Demographic dividend, as defined by the United Nations Population Fund (UNFPA) means the economic growth potential that can result from shifts in a population’s age structure.

Economic Survey 2018-19 has noted that “India is set to witness a sharp slowdown in population growth in the next two decades”. Although the country as a whole will enjoy the “demographic dividend” phase, some states will start transitioning to an ageing society by the 2030s.

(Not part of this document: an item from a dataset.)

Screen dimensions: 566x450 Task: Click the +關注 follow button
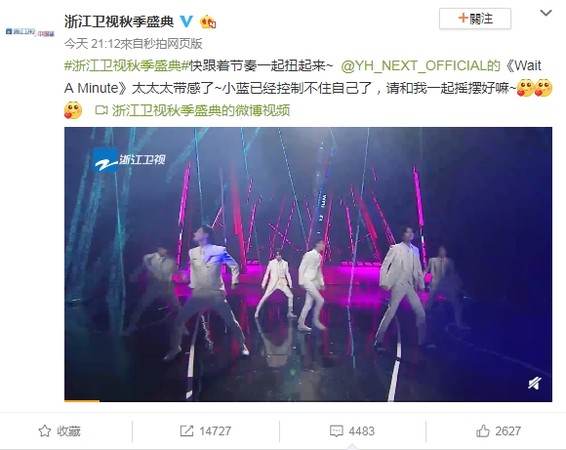pos(475,18)
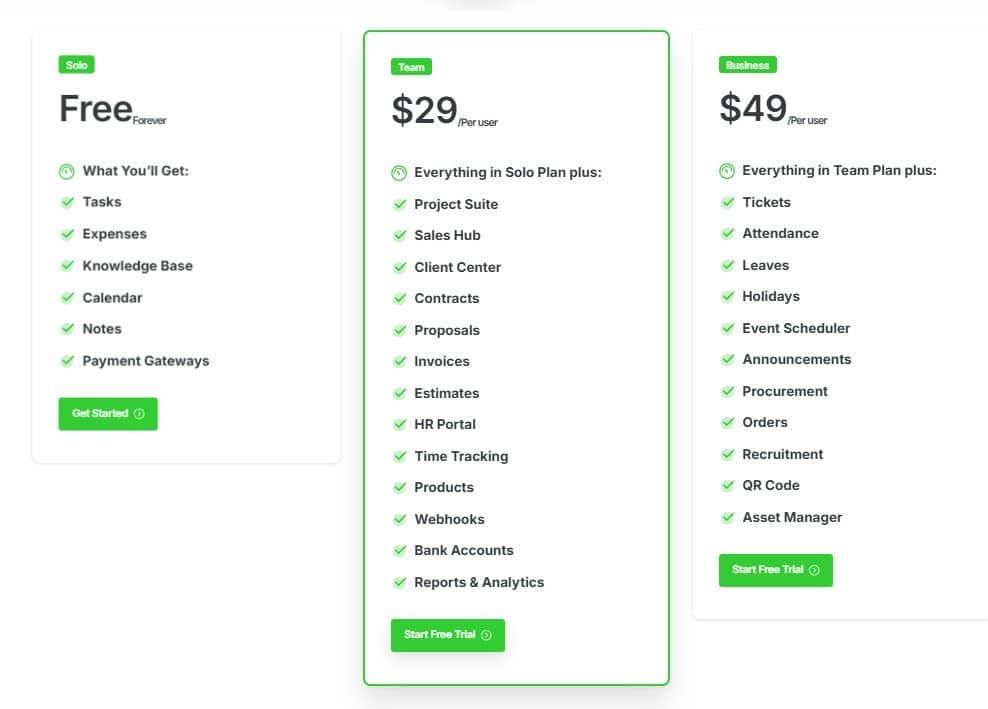The height and width of the screenshot is (709, 988).
Task: Click the checkmark icon beside Project Suite
Action: click(400, 204)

The age distribution, however, implies that India’s working-age population will grow by roughly 9.7mn per year during 2021-31 and 4.2mn per year in 2031-41.

Why India needs to reap fruits of Demographic Dividend?-

  • With the number of children in India reducing, and the 18-23 population hardly growing, soon India may have an ageing population supported by a shrinking workforce.
  • Entry of more women in workforce.
  • The elderly population in India is projected to double from 8.6% in 2011, to 16% in 2040.

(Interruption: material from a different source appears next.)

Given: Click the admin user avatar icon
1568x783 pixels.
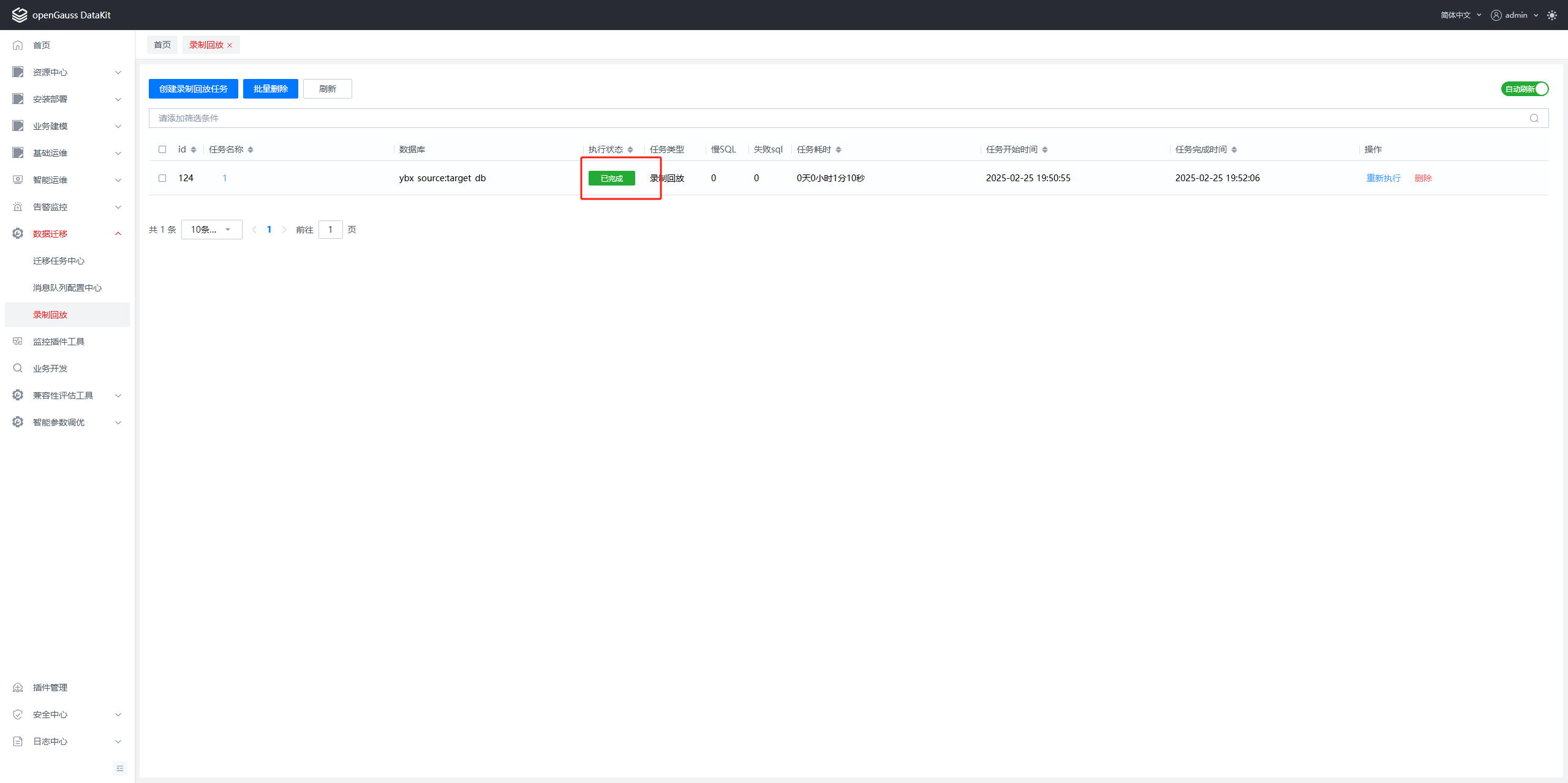Looking at the screenshot, I should click(1496, 15).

How India can gain from its Demographic Dividend?-

  • Employability of working age population
    • Good healthcare– The National Sample Survey Office data on health (75th round, 2018), shows that a deep-rooted downturn in the rural economy is making quality health-care unaffordable.
    • Quality educationUNICEF 2019 reports that at least 47% of Indian youth are not on track to have the education and skills necessary for employment in 2030; virtual classes; Massive Open Online Courses (MOOCs)
  • Vocational training and skills
  • Appropriate labour policies
  • Good governance
    • Job creation– The Economic Survey 2019 calls for additional jobs to keep pace with the projected annual increases in working age population.
  • Technological advancement
  • Removing gender disparities– 
      • Equal pay for women will make it worth their while to stay longer in the workforce.
      • The Economic Survey of 2018 points out that ‘son meta preference’ – the desire to have a male child – has resulted in 21 million “unwanted girls” in India.

Way forward-

  • India’s current bulge in the working population is a good opportunity for it to improve its economic growth and enhance the standard of living of its population. 
  • However, it can harness the economic potential of the youth bulge only if it can provide good health, quality education and employment opportunities. 
  • This can be done only by overcoming the current challenges faced by the Indian economy through policy support and the necessary reforms of the existing laws.